The location of this code is  here. First relevant block, in this function, for creating the actual service are the following lines

server = neutron_service.Service.create(
        binary='neutron-l3-agent',
        topic=topics.L3_AGENT,
        report_interval=cfg.CONF.AGENT.report_interval,
        manager=manager)

It uses the create function from neuton.service. You’ll notice the ‘create’ method is a classmethod and the way the instance of the Service class is created, is by calling this ‘create’ method and not directly by creating an instance of the Service class.

   @classmethod
    def create(cls, host=None, binary=None, topic=None, manager=None,
               report_interval=None, periodic_interval=None,
               periodic_fuzzy_delay=None):
        """Instantiates class and passes back application object.
        :param host: defaults to cfg.CONF.host
        :param binary: defaults to basename of executable
        :param topic: defaults to bin_name - 'neutron-' part
        :param manager: defaults to cfg.CONF.<topic>_manager
        :param report_interval: defaults to cfg.CONF.report_interval
        :param periodic_interval: defaults to cfg.CONF.periodic_interval
        :param periodic_fuzzy_delay: defaults to cfg.CONF.periodic_fuzzy_delay
        """
        if not host:
            host = cfg.CONF.host
        if not binary:
            binary = os.path.basename(inspect.stack()[-1][1])
        if not topic:
            topic = binary.rpartition('neutron-')[2]
            topic = topic.replace("-", "_")
        if not manager:
            manager = cfg.CONF.get('%s_manager' % topic, None)
        if report_interval is None:
            report_interval = cfg.CONF.report_interval
        if periodic_interval is None:
            periodic_interval = cfg.CONF.periodic_interval
        if periodic_fuzzy_delay is None:
            periodic_fuzzy_delay = cfg.CONF.periodic_fuzzy_delay
        service_obj = cls(host, binary, topic, manager,
                          report_interval=report_interval,
                          periodic_interval=periodic_interval,
                          periodic_fuzzy_delay=periodic_fuzzy_delay)
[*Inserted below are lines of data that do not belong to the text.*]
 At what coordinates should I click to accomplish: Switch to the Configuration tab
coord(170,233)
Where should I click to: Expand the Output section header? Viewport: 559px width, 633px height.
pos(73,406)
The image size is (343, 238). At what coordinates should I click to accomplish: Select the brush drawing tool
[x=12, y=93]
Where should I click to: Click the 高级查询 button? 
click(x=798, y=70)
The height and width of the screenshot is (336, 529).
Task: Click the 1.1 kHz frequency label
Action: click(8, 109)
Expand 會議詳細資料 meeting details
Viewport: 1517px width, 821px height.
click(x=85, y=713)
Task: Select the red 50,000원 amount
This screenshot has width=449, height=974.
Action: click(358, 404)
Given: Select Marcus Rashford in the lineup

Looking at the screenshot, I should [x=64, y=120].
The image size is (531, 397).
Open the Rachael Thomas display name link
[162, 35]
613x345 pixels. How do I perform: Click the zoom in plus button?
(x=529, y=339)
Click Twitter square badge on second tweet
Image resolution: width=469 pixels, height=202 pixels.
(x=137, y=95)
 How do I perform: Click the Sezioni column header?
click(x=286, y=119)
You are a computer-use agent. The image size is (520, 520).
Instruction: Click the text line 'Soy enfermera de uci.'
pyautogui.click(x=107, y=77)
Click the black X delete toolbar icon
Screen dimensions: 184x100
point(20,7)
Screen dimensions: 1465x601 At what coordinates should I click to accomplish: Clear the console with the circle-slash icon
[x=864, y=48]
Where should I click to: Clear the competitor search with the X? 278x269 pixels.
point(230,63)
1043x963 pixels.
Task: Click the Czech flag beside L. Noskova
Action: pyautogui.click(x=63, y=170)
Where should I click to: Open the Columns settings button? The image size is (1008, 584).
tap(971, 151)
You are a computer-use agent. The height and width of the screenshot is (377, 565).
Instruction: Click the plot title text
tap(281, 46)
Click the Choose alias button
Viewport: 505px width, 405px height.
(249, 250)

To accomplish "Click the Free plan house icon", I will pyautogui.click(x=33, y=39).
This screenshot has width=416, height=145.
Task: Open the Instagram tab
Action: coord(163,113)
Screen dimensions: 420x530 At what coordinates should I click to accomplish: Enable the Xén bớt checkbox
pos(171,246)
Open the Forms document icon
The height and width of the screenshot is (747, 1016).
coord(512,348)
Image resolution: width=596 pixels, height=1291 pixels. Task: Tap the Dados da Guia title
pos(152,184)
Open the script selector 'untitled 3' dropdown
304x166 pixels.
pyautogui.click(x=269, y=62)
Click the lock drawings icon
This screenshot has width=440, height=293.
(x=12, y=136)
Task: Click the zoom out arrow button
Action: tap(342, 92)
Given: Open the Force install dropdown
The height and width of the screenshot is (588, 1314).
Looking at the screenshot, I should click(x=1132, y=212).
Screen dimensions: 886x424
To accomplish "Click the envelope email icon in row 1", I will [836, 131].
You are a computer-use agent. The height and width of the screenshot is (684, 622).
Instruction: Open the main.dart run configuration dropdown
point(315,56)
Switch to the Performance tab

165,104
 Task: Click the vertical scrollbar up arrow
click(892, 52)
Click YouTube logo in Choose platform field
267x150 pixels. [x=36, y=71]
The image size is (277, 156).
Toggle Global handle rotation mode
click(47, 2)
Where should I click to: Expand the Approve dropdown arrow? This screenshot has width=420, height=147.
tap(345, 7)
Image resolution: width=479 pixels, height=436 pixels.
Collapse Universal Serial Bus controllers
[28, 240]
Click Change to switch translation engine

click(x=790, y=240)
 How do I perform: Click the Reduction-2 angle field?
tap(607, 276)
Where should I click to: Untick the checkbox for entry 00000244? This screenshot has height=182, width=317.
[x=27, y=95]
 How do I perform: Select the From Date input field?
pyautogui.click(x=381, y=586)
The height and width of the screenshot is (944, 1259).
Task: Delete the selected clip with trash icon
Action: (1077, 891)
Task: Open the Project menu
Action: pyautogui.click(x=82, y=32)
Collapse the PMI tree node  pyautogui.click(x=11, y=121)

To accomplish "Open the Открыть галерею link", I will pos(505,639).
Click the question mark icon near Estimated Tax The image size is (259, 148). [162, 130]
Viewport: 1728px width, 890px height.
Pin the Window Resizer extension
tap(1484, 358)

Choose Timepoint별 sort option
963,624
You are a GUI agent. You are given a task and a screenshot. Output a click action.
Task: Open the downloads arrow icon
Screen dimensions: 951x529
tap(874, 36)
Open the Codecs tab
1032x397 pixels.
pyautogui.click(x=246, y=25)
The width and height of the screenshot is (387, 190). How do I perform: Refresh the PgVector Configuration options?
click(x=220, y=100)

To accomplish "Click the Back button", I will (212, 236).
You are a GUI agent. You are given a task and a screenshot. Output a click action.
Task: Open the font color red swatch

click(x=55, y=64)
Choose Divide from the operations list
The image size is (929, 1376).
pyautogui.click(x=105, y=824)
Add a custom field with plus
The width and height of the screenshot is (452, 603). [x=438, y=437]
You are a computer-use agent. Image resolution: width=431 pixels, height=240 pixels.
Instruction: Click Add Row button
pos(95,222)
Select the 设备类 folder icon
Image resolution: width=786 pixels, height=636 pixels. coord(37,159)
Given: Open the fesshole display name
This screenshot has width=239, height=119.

        return service_obj

Let’s go over the parameters:

  • host – where the agent runs, on which server
  • binary – determines the binary name used for running the service. It does so by using the inspect module from the Python’s standard library. inspect.stack() will return a list of frame records from the current stack.
  • topic – service listening or consuming queues based on the topic.
  • manager -usually a class which defines how the services behaves at certain point (e.g what to execute when initialized, what to execute after starting).
  • report_interval – the seconds between state reports to the server. We set this argument by passing ‘cfg.CONF.AGENT.report_interval’. It set here and the default is 30.
  • periodic_interval – the seconds between running periodic tasks (this description taken directly from the code). Default is 40 as can be seen here.
  • periodic_fuzzy_delay – used as a range of seconds to randomly delay the start of a certain loop.
  • service_obj – the last and the most important one. This is an object of the class, created by calling the class with all the above parameters.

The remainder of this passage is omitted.